= Krishna Kaur Khalsa =

American actress and yoga instructor (born 1939)

Krishna Kaur (née Thelma Oliver; born 6 May, 1939), is an American yoga teacher, musician, and a former actress and dancer. Her early work was in theatre and film in the 1960s. She is proponent of Kundalini Yoga.

==Early life and education==
Thelma Oliver was born in Los Angeles, California in 1939 to Cappy Oliver, a trumpet player in Lionel Hampton's band. She studied dance under Jeni Le Gon and later earned a degree in Drama and Theatre Arts from the University of California, Los Angeles (UCLA).

==Career==
===Performance===
Oliver began her stage career off-Broadway in The Blacks by Jean Genet, performing alongside Louis Gossett Jr. She also appeared in Fly Blackbird, Cindy, and The Living Premise, where she temporarily replaced Diana Sands in 1963.

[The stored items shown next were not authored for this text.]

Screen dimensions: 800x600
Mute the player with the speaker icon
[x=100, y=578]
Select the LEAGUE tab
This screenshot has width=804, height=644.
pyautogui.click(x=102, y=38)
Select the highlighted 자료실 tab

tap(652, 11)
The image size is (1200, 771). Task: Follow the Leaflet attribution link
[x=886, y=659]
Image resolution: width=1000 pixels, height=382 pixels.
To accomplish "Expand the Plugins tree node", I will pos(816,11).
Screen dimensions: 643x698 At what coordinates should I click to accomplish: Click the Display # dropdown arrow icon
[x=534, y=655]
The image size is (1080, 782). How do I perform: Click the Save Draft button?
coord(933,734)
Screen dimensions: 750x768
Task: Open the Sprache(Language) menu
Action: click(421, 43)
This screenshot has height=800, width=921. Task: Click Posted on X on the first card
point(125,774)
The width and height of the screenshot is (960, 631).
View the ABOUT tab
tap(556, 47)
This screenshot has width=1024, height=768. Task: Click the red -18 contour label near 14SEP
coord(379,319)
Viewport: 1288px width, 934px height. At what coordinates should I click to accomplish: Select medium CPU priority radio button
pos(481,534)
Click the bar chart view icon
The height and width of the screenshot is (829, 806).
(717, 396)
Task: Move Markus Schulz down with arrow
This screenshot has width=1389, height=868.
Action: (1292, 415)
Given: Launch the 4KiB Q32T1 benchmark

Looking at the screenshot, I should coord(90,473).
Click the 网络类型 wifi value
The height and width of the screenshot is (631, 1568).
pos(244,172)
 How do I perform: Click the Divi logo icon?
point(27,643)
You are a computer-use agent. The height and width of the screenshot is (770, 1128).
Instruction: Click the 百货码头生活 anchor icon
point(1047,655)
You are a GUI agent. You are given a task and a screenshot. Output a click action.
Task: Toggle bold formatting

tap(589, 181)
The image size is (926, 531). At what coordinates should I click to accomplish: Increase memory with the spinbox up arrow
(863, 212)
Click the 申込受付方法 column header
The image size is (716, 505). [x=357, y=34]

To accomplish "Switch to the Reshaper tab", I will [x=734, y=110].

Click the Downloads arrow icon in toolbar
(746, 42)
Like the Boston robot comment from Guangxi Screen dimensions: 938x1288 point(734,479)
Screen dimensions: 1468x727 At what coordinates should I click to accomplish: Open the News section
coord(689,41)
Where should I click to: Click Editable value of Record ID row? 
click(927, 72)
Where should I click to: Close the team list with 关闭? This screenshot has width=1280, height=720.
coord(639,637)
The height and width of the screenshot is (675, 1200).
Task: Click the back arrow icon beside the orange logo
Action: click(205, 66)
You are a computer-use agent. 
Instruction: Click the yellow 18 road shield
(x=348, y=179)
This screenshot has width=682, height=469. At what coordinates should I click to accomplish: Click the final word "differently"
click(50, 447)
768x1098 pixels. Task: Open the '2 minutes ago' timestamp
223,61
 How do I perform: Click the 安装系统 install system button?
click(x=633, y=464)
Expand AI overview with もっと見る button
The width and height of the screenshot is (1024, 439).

Her film appearances began in 1958 with a small role in South Pacific. She later appeared in Pirates of Tortuga (1961), Black Like Me (1964), and Sidney Lumet's The Pawnbroker (1964). On Broadway, she played “Helene” in Sweet Charity with Gwen Verdon.

===Yoga===
In 1970, Oliver met Yogi Bhajan and he renamed her "Krishna Kaur," meaning Divine Princess. According to Shanti Kaur Khalsa, she was given permission by Yogi Bhajan to teach yoga specifically within the Black community. Krishna Kaur established a yoga community in the neighborhood of Watts, Los Angeles, including a live-in center as well as a children's school and daycare.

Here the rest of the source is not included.